Time is a very interesting thing. Humans experience time in a linear directed fashion. That is we progress into the future having experienced the past and existing in the present. We have a sense of causality which gives us a short glimpse into what MAY happen, and we have memory which gives us access to what COULD HAVE happened. In the category of memory, I include books, video, songs, stories, and all the things that give us access to what could have happened in places and times which we could not directly experience.

For any one person, the only bit of time for which we can attempt to verify is that of the present and even the present moment is not well defined. I might say, it is NOW, but now has passed and it is a different NOW a few moments later than the first. -- BTW, notice my use of "later", this is really an expression of direction which allows us to sequence moments in time. It is very hard to make statements about time without refering to how we experience it, but I will try.

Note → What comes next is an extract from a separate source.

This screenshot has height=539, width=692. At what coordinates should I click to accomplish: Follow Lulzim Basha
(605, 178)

God... How does God experience time? The implication of the Bible is that God created time, in Genesis he created the Sun and the Moon, Light and Darkness and hence the first Day. God is not said to have sprung into being as he created the first day, but rather he authored it, having existed before it. "Before" in this sense is a misnomer, because "before" is a reference to something happening before another, i.e. it is a marker in time, as "later" is. And this begins the problem we have in understanding perspectives outside of the limits of time.

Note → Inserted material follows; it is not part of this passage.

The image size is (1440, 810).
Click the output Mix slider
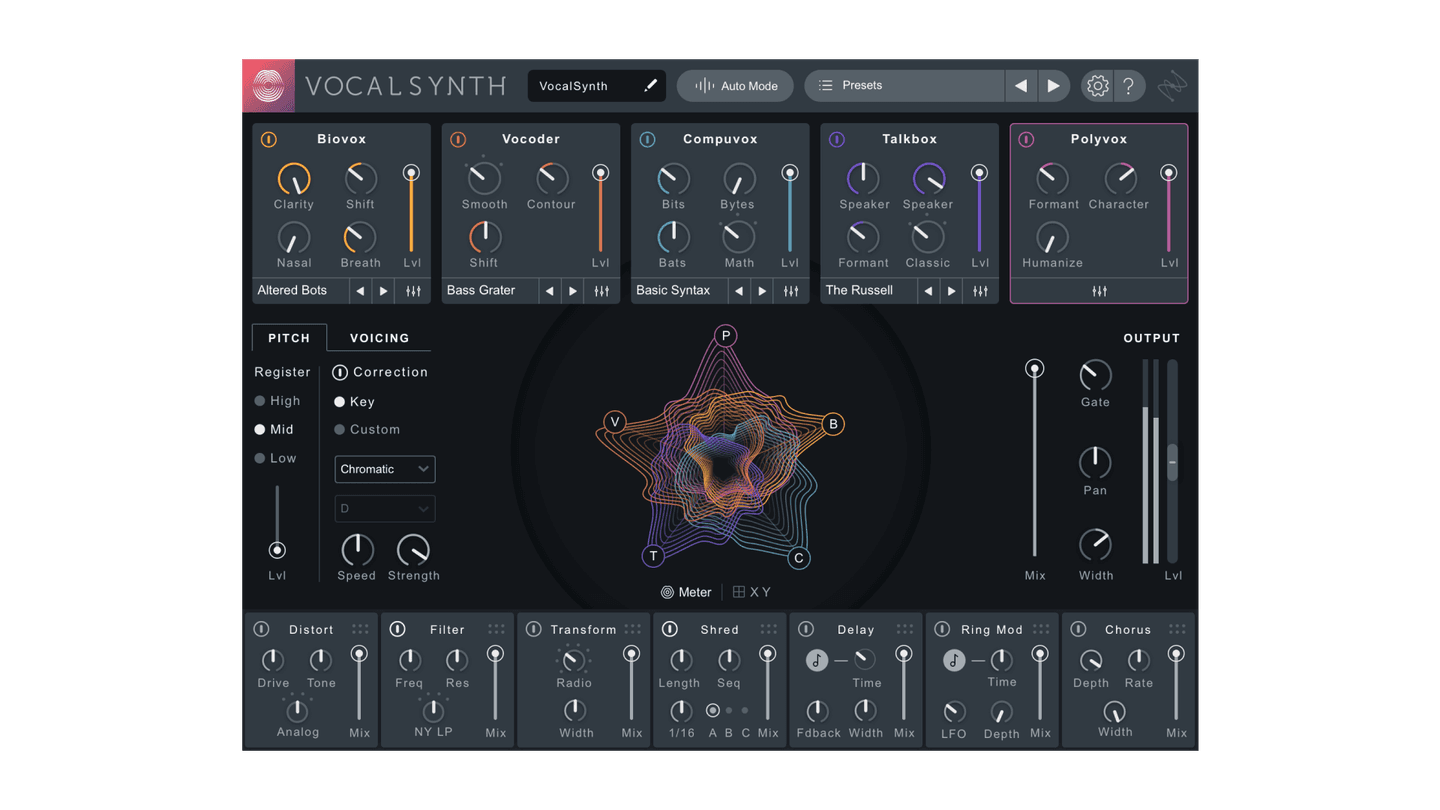tap(1035, 368)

I have thought a lot about this problem and the best thing I can come up with is this:

The creation, all of it, from the first evolving microbe to the last celestial body consumed by a black hole and the black hole itself are like a gigantic, multidimensional tapestry. In the way we look at a painting and see its height and width or the depth of the panter`s brush strokes and all the subjects of the painting at once, so God sees everything at once. All of creation can be surveyed as a whole. We experience this tapestry as a sense of becoming, we are miniscule bugs moving through this tapestry from one side to another, and what we experience of time is the sequential encounters with different partsof this celestial tapestry. God sees every possibility, every choice, every thing and every moment. He does not decide for us, but can see the consequences of our decisions; He does not choose our fate, but He knows its outcome no matter what we could possibly choose.

The Christian God, and to some extent the Jewish God, put his divine finger in the middle of this tapestry, he inserted himself into time, in the same way that a painter touches his brush to a painting. He didnt do this to remove our will but to exemplify His(or Her if you prefer) will. He gave us examples of what He does that we may emulate Him and be able to guess at what to do when no situation for emulation is possible. In the Old Testament we are taught to avoid defilement. We are told to set aside what we make as an offering to God, a thanks, a repentence, an acknowledgement that nothing we have is our own. He made it know that humanity, and all of creation is His In the New Testament we are told that God is Love, and that Love is this, that a man lay down his life for a friend. And Christ, the incarnate God laid down his life for those who would accept him, those who he would make his friends.

Sunday, February 10, 2008

The Cross

In Christianity, as with all religions there are many symbols of faith. Today in Church, I was looking up at the icons and the menorah and the different objects adorning the walls of the sanctuary and I looked at the Cross. Instantly, I began to think about the Lossky book I have been reading. The last chapter I had read talked about Orthodoxy as a process of aligning one's will with God's will. In that description, sin was anything against God's will, even if that action was "moral" in the conventional sense. As I looked at the Cross I saw two wills, the will of God, standing upright and the will of humanity laying across it. Then Christ's body nailed to the Cross, bringing the will of man, which is at cross-purposes to the will of God, into union with God. I felt like I had stumbled on something profound, but alas, I am sure it is not such an uncommon observation.